Last week, commission chairwoman Elizabeth Espinosa Krupa, an attorney, and vice-chairman El Paso County District Judge David Prince told legislators that the Supreme Court has been less than helpful in its investigation, particularly with what its investigators could look into.

Krupa added that despite Boatright’s earlier assertions to legislators that the court was giving “unfettered access” to a pair of companies hired to investigate the scandal, it didn’t include the commission, saying “We don’t have that access and we’ve not been given it.”

Krupa, Prince and Boatright separately appeared before a joint hearing of the Senate and House judiciary committees in an annual event known as SMART (State Measurement for Accountable, Responsive, and Transparent Government Act) hearings where departments and agencies give overviews of its plans for the year.

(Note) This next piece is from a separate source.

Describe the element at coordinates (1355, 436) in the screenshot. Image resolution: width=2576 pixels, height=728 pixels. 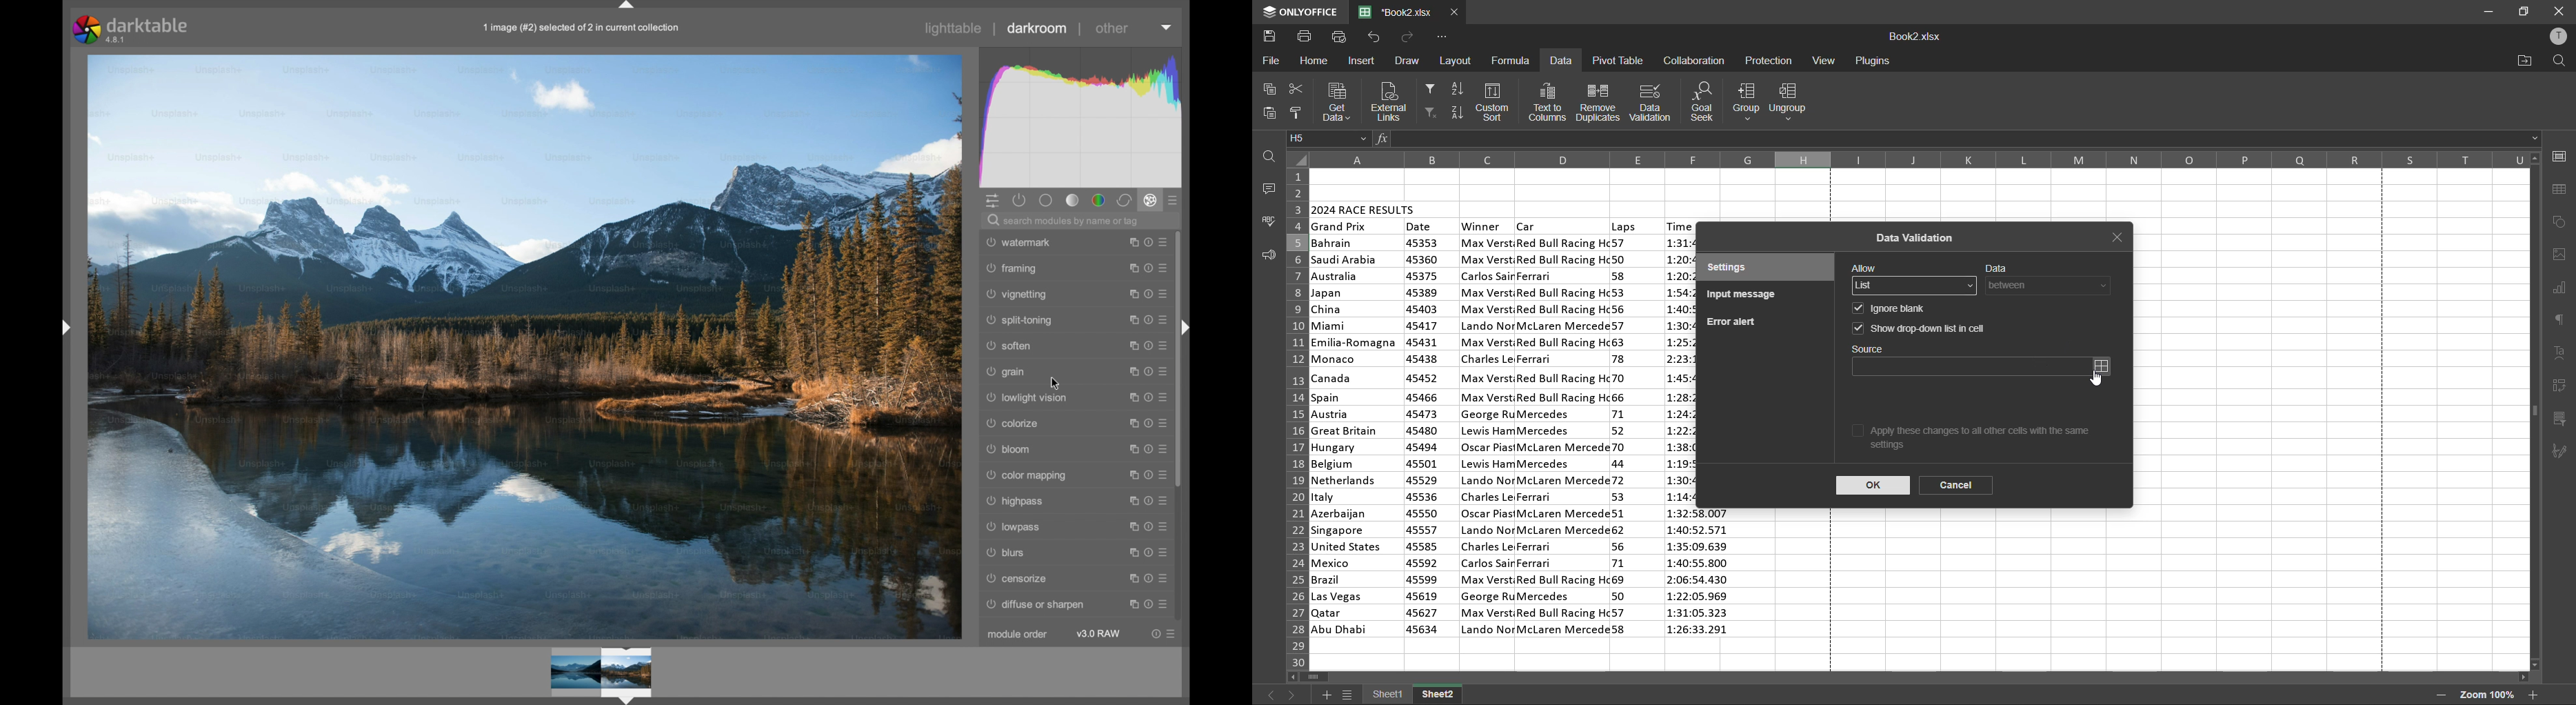
I see `country names` at that location.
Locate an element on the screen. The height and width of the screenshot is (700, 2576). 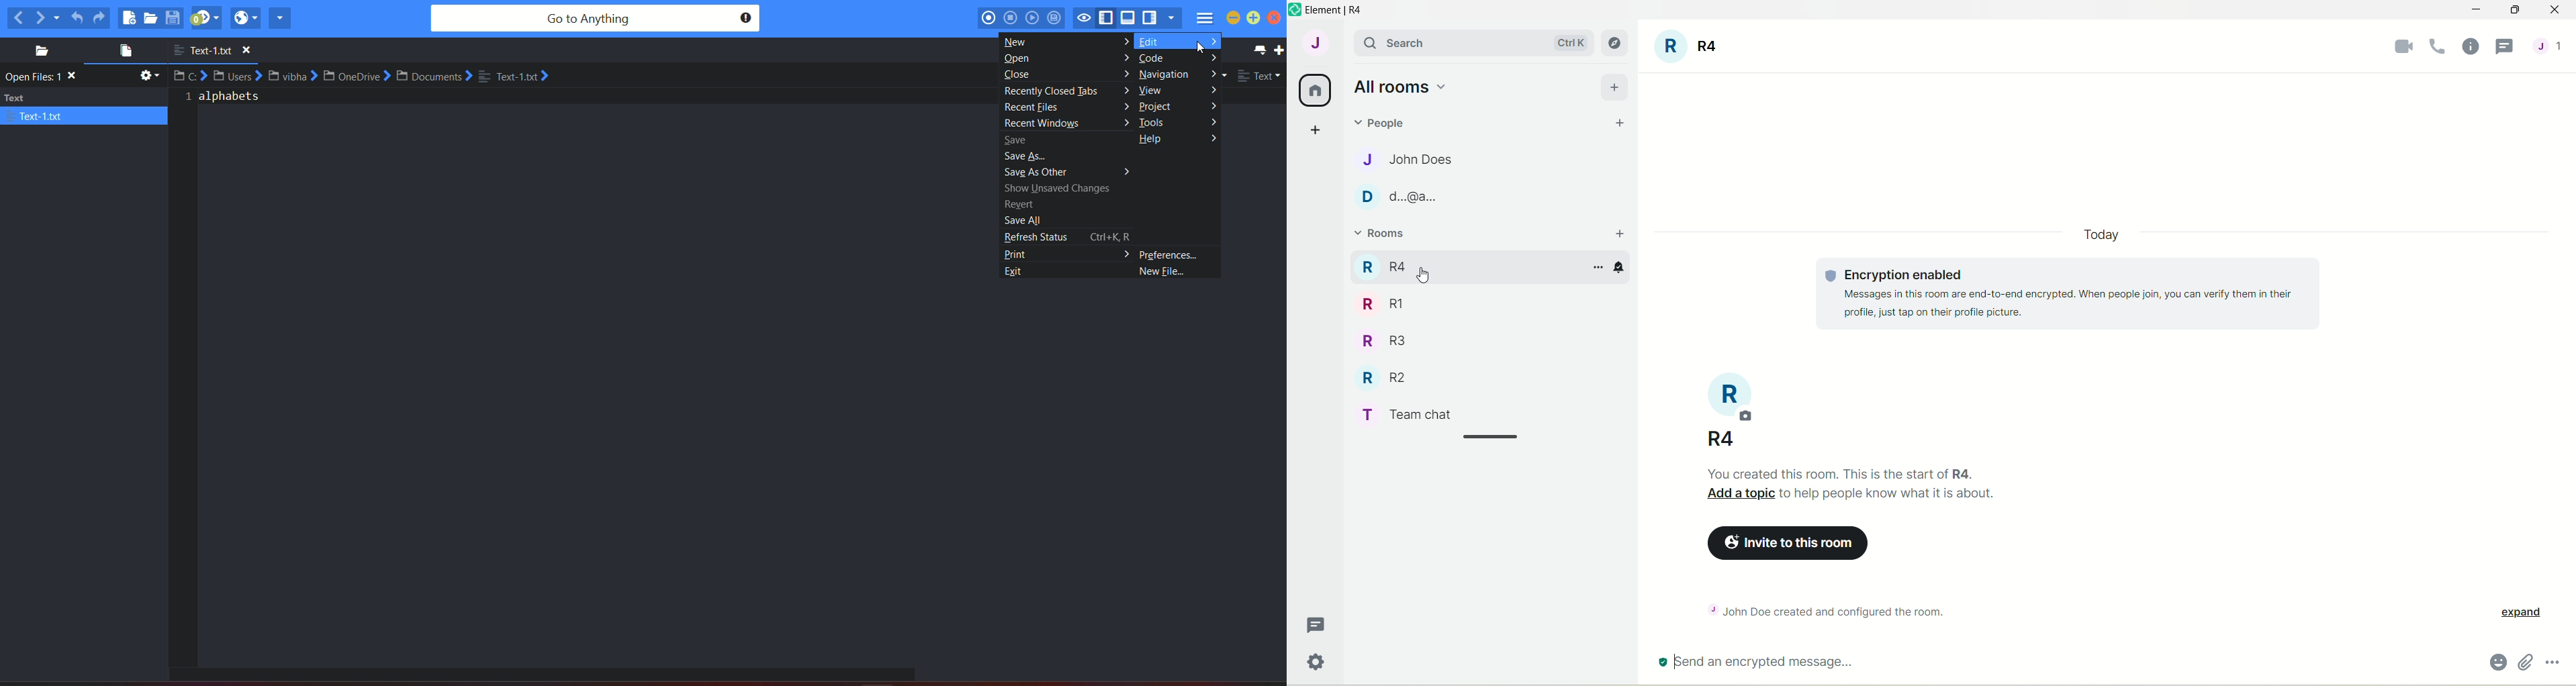
attachments is located at coordinates (2526, 662).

Legal scholars have said the clash sets up an historic showdown because the Colorado Constitution directly establishes the judiciary as its third branch of government, but also separately creates the commission to investigate and discipline judges. But the Supreme Court, which sits atop the department, writes the rules that govern the commission’s work and controls its purse strings.

The commission requested legislators to create an autonomous Office of Judicial Discipline because the court had not provided any funding for the commission to pay attorneys it hired to investigate the scandal. The commission frequently relied on investigators from the Office of Attorney Regulation Counsel, which disciplines lawyers, but that body also hired its own outside investigators to look into the scandal.

A critical component of the commission’s subpoena is how it would be enforced if the court doesn’t comply.

The commission’s own rules — much of which are drafted and approved by the Supreme Court — require the high court to appoint a “special master” to oversee such a proceeding. The special master would render a decision that must go before the Supreme Court to uphold or dismiss.

The discipline commission has 10 members: two district and two county court judges named by the Supreme Court’s chief justice; two attorneys named by the governor; and four citizens who are neither attorney nor judge, also appointed by the governor.

The commission signed an agreement with the Judicial Department in 2010 that said the department would turn over any records of allegations of misconduct by judges no matter the result of their own internal inquiries.

Judges, however, follow their own rules of professional conduct which require them to turn over any records of allegations of misconduct directly to the commission when they have first-hand knowledge of them.

When the contents of the memo were divulged in February 2021, the commission wrote Boatright to say its records in the past five years didn’t reflect any of the allegations it contained about judges and wanted to know why not, according to copies of the correspondence obtained by The Gazette.

Additionally, the commission has said it was never told about the memo itself until newspaper reports uncovered it.

At least six investigations have been launched into the memo and the circumstances surrounding it: two by the Judicial Department, one by the judicial discipline commission, one by the state Office of Attorney Regulation Counsel which disciplines lawyers, one by the FBI, and one by the state auditor. All are pending.